Document extract section start
Fussell was no proponent of the “Good War” thesis concerning World War II. For him, there were only bad wars and worse wars. Any ideological meaning behind what the U.S. was doing wasn’t really considered by him or his men. Fussell did not see the U.S. as being in the war for humanitarian reasons. For him, the war was simply something the U.S., had to do. Despite the good that came from stopping Nazism, Fussell saw the war as inherently brutalizing, random, and stupid.
Fussell’s time in the hospital recovering from his artillery wound was for him one of his worst experiences of the war. He had to bunk next to a man who had had a colostomy. For Fussell, the man’s stench and complaining were unbearable. Fussell had been luckier with his wound, which did not permanently impair his life. However, Fussell’s rage at the man was symptomatic of the anger he would carry with him for years after the war.
When returned to the States, he attended Harvard as a grad student in English. He was a dedicated, even monastic student, but not gifted in foreign languages, which were part of the grad school curriculum. Nevertheless, he passed his qualifying exams and finished his dissertation. He went on to become an accomplished scholar.
Document extract section end
Information supplied section start
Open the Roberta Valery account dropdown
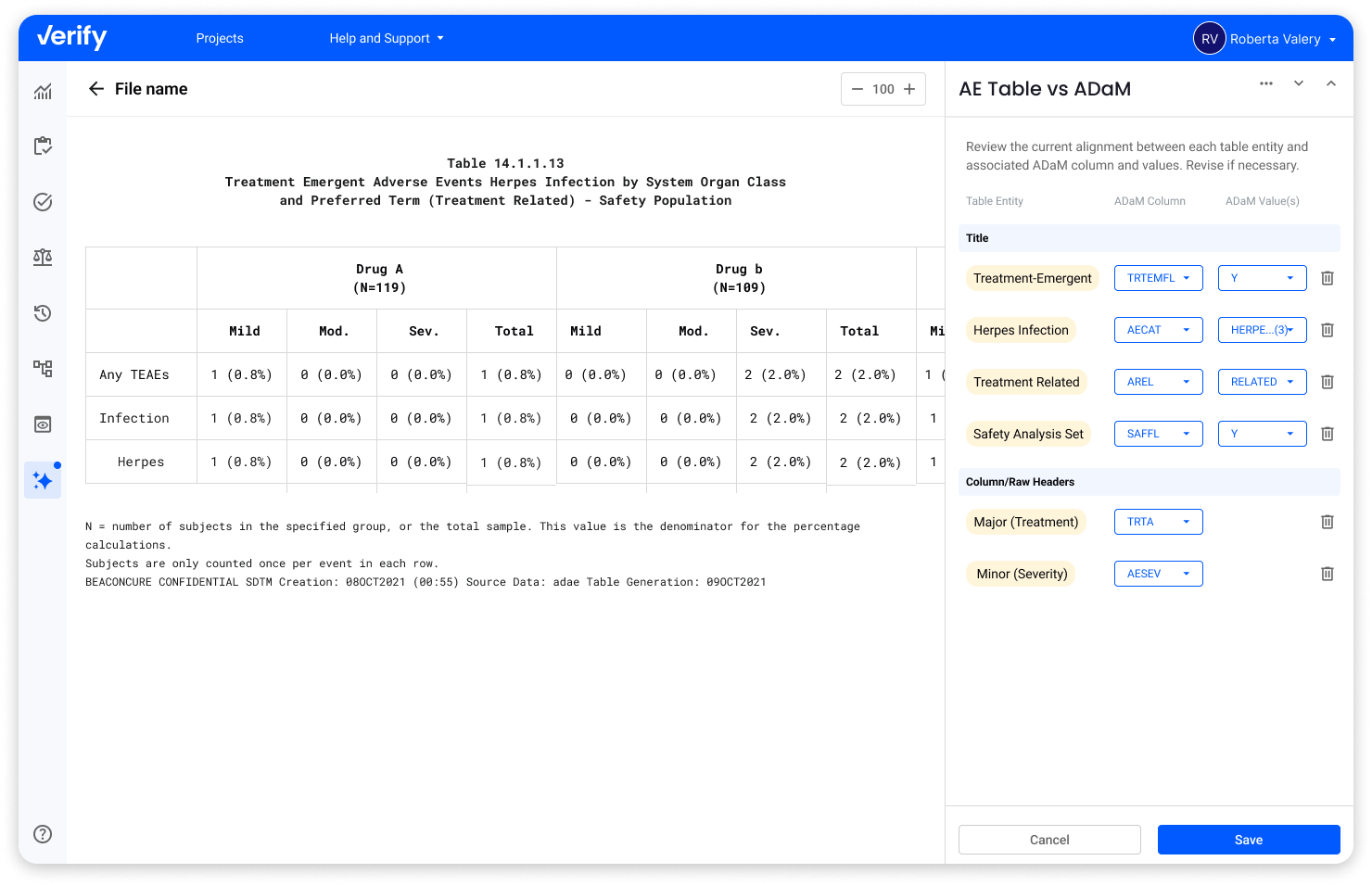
Information supplied section end
Information supplied section start
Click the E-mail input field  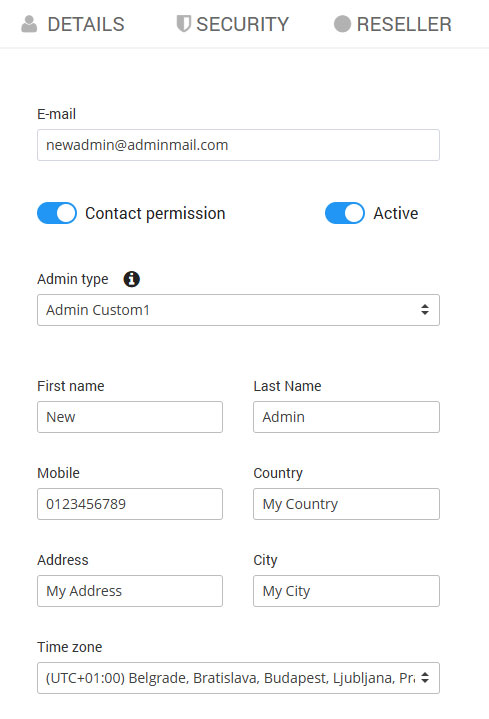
Information supplied section end
__Activity list__:
A: Answer these about the text on Fussell:
(i) Despite the good that came from stopping Nazism, how did Fussell see the war?
(ii) Who did Fussell have to bunk next to while recovering in the hospital?
(iii) What part of the grad school curriculum was Fussell not gifted in?
B: Carry on the text about Fussell, picking up after its final sentence.

__Responses by item number__:
A:
(i) As inherently brutalizing, random, and stupid.
(ii) A man who had had a colostomy.
(iii) Foreign languages.

B:
Fussell’s book contains one of the better accounts of the bipolar nature of teaching. He groans about the constant preparing, grading, and stressing involved in teaching undergraduate writing. But he also calls his years at Rutgers happy ones. In one poignant passage, he talks about how empty a college classroom feels without students in it. Fussell also writes memorably of his experiences at the Imperial War Museum in London, where he did the research for The Great War, using materials that had hardly been touched since the war. The pages he devotes to the research are one of the best endorsements of the joys of the archives you’ll ever read.
The monastic stance Fussell took in graduate school stemmed in part from his puritanical upbringing. But it was a necessary part of the creative process. Fussell notes at one point how isolation was vital to his writing, as it is for any real thinker. Isolation clearly worked for Fussell, who is one of the rare writers who appeals to various disciplines in the humanities. He was a great historian, writer, and critic. It’s a cliché that academics don’t know how to write for a general audience. Fussell didn’t write “pop” books. But anyone with a junior high school education could enjoy Doing Battle.
Fussell was one of the talking heads on Ken Burns’s documentary about WWII, called simply The War. Fussell did not spout platitudes about the “Greatest Generation.” He will be missed.
Colin Woodward is a historian and archivist. He is the author of Marching Masters, Slavery, Race, and the Confederate Army during the Civil War (University of Virginia Press, 2014). He is writing a second book on Johnny Cash.
This is my favorite post you’ve written for this blog. I am a big fan of Fussell and “Wartime” in particular. I hope you won’t mind if I lift some of this when I teach WW2 to my Dual Enrollment kids this spring.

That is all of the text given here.